Below is a photograph of the alleged “inconspicuous steps” at issue.
EDR filed a traditional motion for summary judgment, asserting the property was subject to a commercial lease, that it was a lessor and had no duty to Coronado because it did not have control over the premises and that Juris Properties, a third party, maintained the premises and was responsible for all repairs and maintenance. EDR further stated that the “exterior steps were not unreasonably dangerous, but instead open and obvious.” EDR claimed that Coronado confirmed she looked down at the steps and held on to her husband as she began her descent. EDR attached the following evidence: (1) affidavit of Allen W. Wright, manager of Juris Properties; (2) affidavit of Harold McCall, president of Juris Properties; (3) the commercial lease; (4) photographs of the steps; (5) Coronado’s deposition testimony; and (6) an affidavit from its expert Eric Benstock, a mechanical engineer.

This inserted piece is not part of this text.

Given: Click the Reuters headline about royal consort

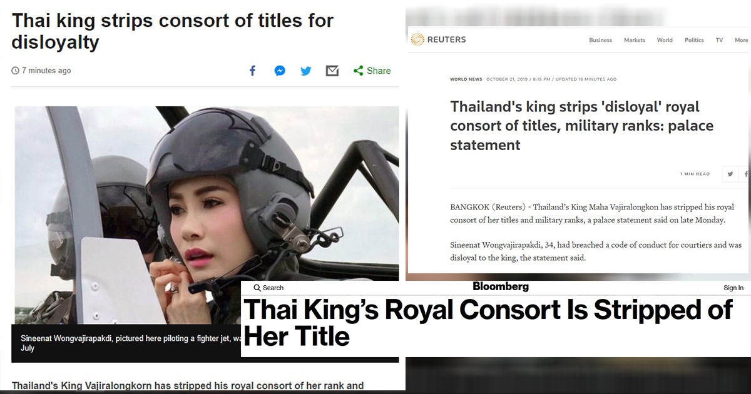Looking at the screenshot, I should [581, 126].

Coronado responded, asserting that as a landlord, EDR had a duty to her because it knew or should have known of the concealed defect; there are “genuine issues of material fact as to whether [EDR] retained control of the property” on the date of the
incident; and EDR “created the dangerous condition.” EDR replied asserting the evidence was undisputed that Coronado saw the steps, the lighting was sufficient, she was aware of the composition of the steps, and it was open and obvious that the steps did not have a handrail.
The trial court granted EDR’s motion for summary judgment on February 23, 2023.
Coronado filed a motion for findings of fact and conclusions of law, a motion for new trial, and a motion for leave to amend her petition. The trial court denied the motions.2 This appeal followed.
II. SUMMARY JUDGMENT First, Coronado argues that EDR “knew or should have known of the concealed defect when Juris Properties took over control” of the premises. By her second issue, Coronado asserts she raised a genuine issue of fact regarding whether EDR retained control of the premises. By her third issue, Coronado argues that EDR owed her a duty because it created a dangerous condition.
A. Standard of Review “We review a trial court’s summary judgment de novo.” KMS Retail Rowlett, LP v. City of Rowlett, 593 S.W.3d 175, 181 (Tex. 2019). We consider the evidence in the light most favorable to the nonmovant, indulging every reasonable inference in favor of the nonmovant and resolving any doubts against the movant. Id. A party moving for traditional summary judgment bears the burden of proving that there is no genuine issue of material
“If a movant initially establishes a right to summary judgment on the issues expressly presented in the motion, then the burden shifts to the nonmovant to present to the trial court any issues or evidence that would preclude summary judgment.” Bryant v. Baker, 580 S.W.3d 408, 412 (Tex. App.—Houston [1st Dist.] 2019, pet. denied) (citing City of Houston v. Clear Creek Basin Auth., 589 S.W.2d 671, 678–79 (Tex. 1979)). The nonmovant can meet its burden if its evidence is more than a scintilla, i.e., if it “rises to a level that would enable reasonable and fair-minded people to differ in their conclusions.”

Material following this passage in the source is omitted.